He is a patriot but hardly a simple-minded jingoist, as some of his critics have portrayed him. He is a more complicated patriot who sees his country through grey-colored lenses. More precisely, he is an anachronism, an old-fashioned FDR liberal stuck in twenty-first-century, conservative America. He believes Americans should take care of their own at a time when distrust of government is at an all-time high.

Bruce Springsteen is often called the rock-and-roll laureate of the United States, the Everyman prophet of the working class. His work indeed unites poetry and politics and religion. This most Catholic of artists writes lyrics infused with a strong Catholic streak, punctuated by biblical metaphors and messianic warnings. Catholicism is to Springsteen what Judaism is to Bob Dylan: an inseparable part of his self.

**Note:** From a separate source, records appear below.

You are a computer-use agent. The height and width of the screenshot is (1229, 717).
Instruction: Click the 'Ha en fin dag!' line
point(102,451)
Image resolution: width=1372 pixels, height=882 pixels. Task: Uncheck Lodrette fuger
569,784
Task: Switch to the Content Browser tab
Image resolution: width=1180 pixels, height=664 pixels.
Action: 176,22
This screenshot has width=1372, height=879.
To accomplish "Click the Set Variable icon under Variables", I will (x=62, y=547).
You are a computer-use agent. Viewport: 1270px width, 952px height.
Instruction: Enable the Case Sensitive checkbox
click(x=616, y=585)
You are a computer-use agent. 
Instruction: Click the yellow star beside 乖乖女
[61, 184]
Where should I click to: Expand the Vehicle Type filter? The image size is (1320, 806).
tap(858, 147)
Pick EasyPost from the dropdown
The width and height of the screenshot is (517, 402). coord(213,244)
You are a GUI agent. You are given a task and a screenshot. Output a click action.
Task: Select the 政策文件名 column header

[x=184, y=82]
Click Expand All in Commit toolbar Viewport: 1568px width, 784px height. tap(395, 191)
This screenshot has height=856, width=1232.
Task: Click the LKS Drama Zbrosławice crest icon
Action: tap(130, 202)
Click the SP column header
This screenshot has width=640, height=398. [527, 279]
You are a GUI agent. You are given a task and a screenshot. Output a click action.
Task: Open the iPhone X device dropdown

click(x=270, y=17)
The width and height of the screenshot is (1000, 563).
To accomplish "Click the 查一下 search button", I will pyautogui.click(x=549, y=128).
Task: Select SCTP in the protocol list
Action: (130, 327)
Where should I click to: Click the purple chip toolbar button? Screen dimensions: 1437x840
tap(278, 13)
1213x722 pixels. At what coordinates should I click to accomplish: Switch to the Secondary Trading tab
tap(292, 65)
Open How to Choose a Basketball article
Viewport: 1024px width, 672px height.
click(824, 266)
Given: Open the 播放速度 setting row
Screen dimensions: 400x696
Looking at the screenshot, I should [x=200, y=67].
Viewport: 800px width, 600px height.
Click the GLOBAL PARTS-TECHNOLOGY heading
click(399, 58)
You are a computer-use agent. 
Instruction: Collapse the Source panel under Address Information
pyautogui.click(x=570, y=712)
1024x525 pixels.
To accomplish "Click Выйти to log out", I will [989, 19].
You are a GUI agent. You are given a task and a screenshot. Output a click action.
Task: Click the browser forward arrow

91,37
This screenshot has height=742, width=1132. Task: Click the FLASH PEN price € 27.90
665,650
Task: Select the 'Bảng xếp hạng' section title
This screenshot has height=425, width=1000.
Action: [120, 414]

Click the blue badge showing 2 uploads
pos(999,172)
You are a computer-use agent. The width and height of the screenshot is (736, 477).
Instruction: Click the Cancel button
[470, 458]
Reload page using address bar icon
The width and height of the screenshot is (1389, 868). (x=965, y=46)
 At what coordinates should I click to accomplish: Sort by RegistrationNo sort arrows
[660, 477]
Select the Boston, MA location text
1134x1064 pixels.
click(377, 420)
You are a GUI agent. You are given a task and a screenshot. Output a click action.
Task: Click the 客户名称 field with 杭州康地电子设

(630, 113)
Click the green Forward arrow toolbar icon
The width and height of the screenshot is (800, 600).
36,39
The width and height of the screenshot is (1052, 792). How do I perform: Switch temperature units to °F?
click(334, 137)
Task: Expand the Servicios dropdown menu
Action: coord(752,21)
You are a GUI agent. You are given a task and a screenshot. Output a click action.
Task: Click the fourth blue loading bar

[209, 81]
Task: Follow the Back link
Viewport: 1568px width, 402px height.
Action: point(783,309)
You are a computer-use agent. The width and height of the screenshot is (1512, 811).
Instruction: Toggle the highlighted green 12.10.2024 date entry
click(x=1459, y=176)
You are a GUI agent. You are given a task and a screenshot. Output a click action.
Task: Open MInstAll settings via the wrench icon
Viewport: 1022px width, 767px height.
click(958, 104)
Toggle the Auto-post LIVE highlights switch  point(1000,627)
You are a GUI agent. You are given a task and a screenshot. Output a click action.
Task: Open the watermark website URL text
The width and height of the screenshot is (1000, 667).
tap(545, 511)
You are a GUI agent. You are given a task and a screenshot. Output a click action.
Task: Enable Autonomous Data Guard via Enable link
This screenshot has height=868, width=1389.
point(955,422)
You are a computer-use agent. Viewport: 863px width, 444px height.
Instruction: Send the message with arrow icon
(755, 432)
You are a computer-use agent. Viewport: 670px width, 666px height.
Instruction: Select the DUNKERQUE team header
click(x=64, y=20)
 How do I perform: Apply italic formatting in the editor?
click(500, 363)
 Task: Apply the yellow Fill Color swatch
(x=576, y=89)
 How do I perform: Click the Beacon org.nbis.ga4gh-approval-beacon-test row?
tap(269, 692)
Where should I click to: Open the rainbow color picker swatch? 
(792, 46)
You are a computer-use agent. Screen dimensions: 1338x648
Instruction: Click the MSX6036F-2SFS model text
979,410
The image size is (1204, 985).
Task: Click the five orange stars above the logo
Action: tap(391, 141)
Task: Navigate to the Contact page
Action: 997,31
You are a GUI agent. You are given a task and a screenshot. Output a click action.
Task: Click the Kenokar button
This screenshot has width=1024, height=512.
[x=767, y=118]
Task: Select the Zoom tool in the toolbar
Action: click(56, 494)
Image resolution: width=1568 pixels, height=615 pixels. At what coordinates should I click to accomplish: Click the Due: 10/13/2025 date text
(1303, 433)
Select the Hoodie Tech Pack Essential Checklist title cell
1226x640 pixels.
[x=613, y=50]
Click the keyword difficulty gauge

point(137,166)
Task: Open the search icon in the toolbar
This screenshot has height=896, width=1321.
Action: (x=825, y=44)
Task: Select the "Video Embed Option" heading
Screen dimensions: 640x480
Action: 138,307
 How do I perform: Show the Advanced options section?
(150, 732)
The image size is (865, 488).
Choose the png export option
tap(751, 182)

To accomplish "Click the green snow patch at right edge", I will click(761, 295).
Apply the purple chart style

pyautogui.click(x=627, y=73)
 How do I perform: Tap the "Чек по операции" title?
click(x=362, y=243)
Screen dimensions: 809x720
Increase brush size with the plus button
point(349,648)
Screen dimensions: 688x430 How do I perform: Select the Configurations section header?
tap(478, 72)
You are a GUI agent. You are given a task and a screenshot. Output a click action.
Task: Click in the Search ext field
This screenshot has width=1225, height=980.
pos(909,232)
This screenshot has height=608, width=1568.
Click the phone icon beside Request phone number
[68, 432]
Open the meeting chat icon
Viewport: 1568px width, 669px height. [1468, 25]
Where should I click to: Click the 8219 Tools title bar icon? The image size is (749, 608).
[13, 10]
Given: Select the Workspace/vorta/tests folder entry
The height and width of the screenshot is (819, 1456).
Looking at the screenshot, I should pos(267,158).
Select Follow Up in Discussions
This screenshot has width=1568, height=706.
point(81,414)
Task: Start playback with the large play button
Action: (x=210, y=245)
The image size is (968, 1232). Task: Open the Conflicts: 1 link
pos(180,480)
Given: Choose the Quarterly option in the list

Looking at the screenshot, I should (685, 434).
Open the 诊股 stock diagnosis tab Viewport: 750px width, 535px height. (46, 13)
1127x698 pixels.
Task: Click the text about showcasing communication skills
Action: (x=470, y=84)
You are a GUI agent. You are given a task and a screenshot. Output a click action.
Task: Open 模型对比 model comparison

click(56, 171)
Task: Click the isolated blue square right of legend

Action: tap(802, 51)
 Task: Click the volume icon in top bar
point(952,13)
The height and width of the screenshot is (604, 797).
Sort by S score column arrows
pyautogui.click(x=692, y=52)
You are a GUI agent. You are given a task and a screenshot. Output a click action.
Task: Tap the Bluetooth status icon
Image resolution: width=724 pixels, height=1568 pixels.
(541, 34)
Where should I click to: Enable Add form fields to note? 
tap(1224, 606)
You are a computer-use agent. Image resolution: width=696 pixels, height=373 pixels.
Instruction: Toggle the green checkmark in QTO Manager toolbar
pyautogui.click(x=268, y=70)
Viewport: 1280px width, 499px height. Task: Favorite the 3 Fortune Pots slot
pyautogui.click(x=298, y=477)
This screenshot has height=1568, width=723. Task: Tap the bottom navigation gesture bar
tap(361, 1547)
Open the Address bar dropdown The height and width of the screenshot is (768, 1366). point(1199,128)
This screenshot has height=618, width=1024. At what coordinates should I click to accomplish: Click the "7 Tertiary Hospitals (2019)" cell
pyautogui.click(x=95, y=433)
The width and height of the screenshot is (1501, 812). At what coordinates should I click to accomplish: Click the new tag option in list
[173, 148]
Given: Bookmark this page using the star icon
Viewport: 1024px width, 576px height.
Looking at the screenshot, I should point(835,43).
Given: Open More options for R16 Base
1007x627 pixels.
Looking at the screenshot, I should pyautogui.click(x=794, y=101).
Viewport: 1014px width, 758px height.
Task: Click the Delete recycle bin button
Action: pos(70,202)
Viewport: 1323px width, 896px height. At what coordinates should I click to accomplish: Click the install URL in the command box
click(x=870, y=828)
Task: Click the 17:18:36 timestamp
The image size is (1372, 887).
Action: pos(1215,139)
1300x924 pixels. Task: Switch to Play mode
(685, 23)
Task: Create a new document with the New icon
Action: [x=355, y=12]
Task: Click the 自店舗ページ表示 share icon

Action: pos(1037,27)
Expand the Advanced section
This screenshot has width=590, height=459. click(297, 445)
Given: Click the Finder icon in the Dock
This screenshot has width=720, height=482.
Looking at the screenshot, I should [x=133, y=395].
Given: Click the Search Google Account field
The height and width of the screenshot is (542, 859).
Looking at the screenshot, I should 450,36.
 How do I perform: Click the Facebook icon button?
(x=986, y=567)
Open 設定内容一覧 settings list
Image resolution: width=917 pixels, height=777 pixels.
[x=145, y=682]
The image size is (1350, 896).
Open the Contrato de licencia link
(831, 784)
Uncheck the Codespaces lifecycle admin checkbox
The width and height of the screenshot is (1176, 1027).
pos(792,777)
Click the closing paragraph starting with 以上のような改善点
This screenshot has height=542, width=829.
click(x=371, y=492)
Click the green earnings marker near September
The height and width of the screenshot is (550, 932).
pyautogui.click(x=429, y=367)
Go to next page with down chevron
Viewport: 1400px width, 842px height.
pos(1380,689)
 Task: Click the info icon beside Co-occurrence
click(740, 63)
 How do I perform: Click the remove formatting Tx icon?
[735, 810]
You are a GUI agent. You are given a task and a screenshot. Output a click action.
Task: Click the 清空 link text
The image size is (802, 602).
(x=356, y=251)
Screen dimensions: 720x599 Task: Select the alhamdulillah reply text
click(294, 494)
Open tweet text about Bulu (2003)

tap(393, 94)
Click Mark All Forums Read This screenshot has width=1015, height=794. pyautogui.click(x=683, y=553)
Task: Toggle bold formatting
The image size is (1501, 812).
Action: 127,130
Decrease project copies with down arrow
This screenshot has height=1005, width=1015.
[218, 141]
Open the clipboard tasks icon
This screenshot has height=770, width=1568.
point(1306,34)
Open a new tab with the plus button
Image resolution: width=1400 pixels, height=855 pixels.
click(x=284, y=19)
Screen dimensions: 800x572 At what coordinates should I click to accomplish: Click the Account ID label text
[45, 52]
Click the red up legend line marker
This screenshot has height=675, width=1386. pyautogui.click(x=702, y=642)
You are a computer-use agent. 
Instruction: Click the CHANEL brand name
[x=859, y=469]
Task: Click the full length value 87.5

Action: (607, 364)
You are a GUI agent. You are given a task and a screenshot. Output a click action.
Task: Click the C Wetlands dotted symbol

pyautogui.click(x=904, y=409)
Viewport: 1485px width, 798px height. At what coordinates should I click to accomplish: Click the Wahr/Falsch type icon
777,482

For decades now Springsteen has written extensively about people down on their luck, with trenchant commentary on various disasters—both manmade and natural—from the 9/11 attacks to the war-from-the-hip administration of George W. Bush to the Great Recession. Although social justice issues have always been an undercurrent in his work, his recent efforts indicate a near obsession with them. The characters he sings about in “We Take Care of Our Own,” “Jack of All Trades,” “Easy Money,” “Shackled and Drawn,” and “Death to My Hometown”—all from his 2012 release Wrecking Ball—condemn government policies that he considers woefully inadequate in caring for the lives of those in need. In “Shackled and Drawn,” for example, Springsteen’s narrator could not be more direct: the fat-cat bankers—Romney’s 1 percent—live it up while the “workingman pays the bill.”